Friday, July 16, 2010

At the Soundawn – Shifting

Contrast (con’trast): justaposition of different things.

Texture (Tex’ture): the effect of the different components of a piece of music such as melody, harmony, rhythm.

Surprise (sur’prise): to make somebody amazed.


Three words, each familiar to us.  Three words that best sum up my emotions and feelings after bathing in this stunning post-rock, hardcore-ambient, progressive metal masterwork.  I’m sure I could find more words, but I'll let these three suffice.

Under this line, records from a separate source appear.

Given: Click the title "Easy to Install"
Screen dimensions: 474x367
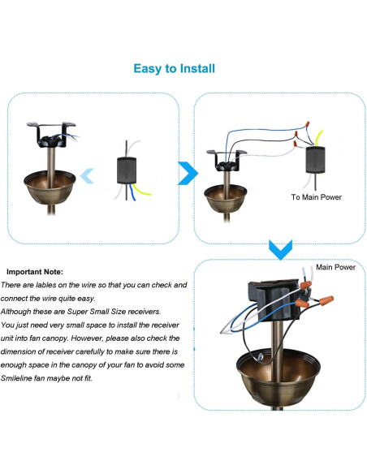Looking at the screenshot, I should (174, 68).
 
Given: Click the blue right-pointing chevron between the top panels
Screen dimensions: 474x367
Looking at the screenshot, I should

Italian prog masters, At the Soundawn, have created an album of dramatic and powerful emotional resonance.  Growling hardcore one moment, deeply introspective and meditative the next.  Brutally heavy and diaphanous and delicate.  Urgent and languid.  Ugly and beautiful.  Song by song, moment by moment.  Shifting is epic songwriting and performance at their peak. The album reminds me of the ocean, calm and meditative one moment, violent and deadly the next. Like the ocean, Shifting follows certain patterns and movements, but always with the suspense of the unexpected.

To be honest, I didn’t expect to like this album (hence the “surprise”).  I remember it vividly.  I was in the Drive-thru line of some random fast food chain waiting for a burger when I popped this disc into my player.  After about 50 seconds of quasi-epic intro, the vocals exploded through my speakers.  And I do mean exploded--terrorizing me in the type of screamo assault that usually give me warts.  People who know me know that I can deal with anger, passion, and violence in my singing, I just don’t like being yelled at.  By the 1:40 minute mark, I was ready to turn the CD off, but wouldn’t you know it, fate intervened.  Before I could reach for the stop button, the attendant’s electronic voice squeaked through the speaker system to take my order.  Distracted, I got my burger all taken care of and moved my car forward to wait to pay.  It was then that I suddenly took notice of the music.

What had started out as an aural attack on my sensibilities had suddenly transformed into something remarkable.  Gentle jazzy bass looped underneath the atmospheric guitar, gorgeously clean yet still emotive vocals called to me, and on top of all this layered the most amazing trumpet I’d heard in ages.  Avant-jazz metal?  Suddenly, At the Soundawn had my attention and never lost it again.

In contrast to this middle passage of “Mudra: In Acceptance and Regret,” the beginning suddenly made sense.  Contrast and texture.  Anger and penance.  Tension and release.  And so the song went all the way to the extended neo-ambient ending. 

Combining the intensity and pure heaviness of an ear-slayer like Isis, with the ambient textures of Explosions in the Sky, the melodic beauty of Porcupine Tree, the fury and vision of Opeth, and a touch of Pink Floyd, At the Soundawn are a surprise in the making.  Contrast.  Texture.

“Black Waves” roars back in full screamo fury.  Bass lines play out a passion play of melancholy.  Drums and cymbals crash with the thunder of loss and regret.  But not for long, as with so many of At the Soundawn’s compositions, the only constant is change.  Halfway through-- the metal drops out.  Disembodied sighs cascade over the tint of cymbals and the ambiance of keys.  Toms kick in, like a pre-tribal ceremony, hearkening a coming hunt or kill.  By the time the quasi-classical melody vocals kicked in, I was mesmerized.

“Caofedian,” reverses the formula. From it’s atmospheric beginning, it slowly builds in power and intent as the song progresses.  The song reminds me of a metaphor for the day; opening slowly as the sun rises, the first rays of dawn slicing through the morning clouds.  Light sparkles and shimmers in the textured guitars, the heavenly vocals.  A moment of promise and potential.  Until the 5 minute mark, when all hell breaks loose. Drums pick up in intensity, anger and directness.  Vocals that were once so soothing erupt into a maelstrom of anger and disappointment.  There’s real emotion here.  And stunning craft.

Following the tribal beat of “Drifting Lights” At the Soundawn launch into “Hades,” the most Explosions in the Sky work here, with lightning bursts of distinctive guitars.  And so it goes, the fury and the feeling.  The beauty and the brutality.  The melancholy and the madness.

Shifting isn’t an album for the timid.  It requires your participation, your intent, to fully suck the marrow from what At the Soundawn offer.  It's an album that must be taken as a whole, not a passage, a song, or even a segment.  Several listens of the album are needed to grasp the ever shifting layers and emotions.  But it’s worth it.  My Ripple brethren would probably place At the Soundawn next to bands like Les Descrets in their overall scope of dark and brooding atmospheric metal. 

I’ll agree.  Then I’ll hit the play button and do it all over again.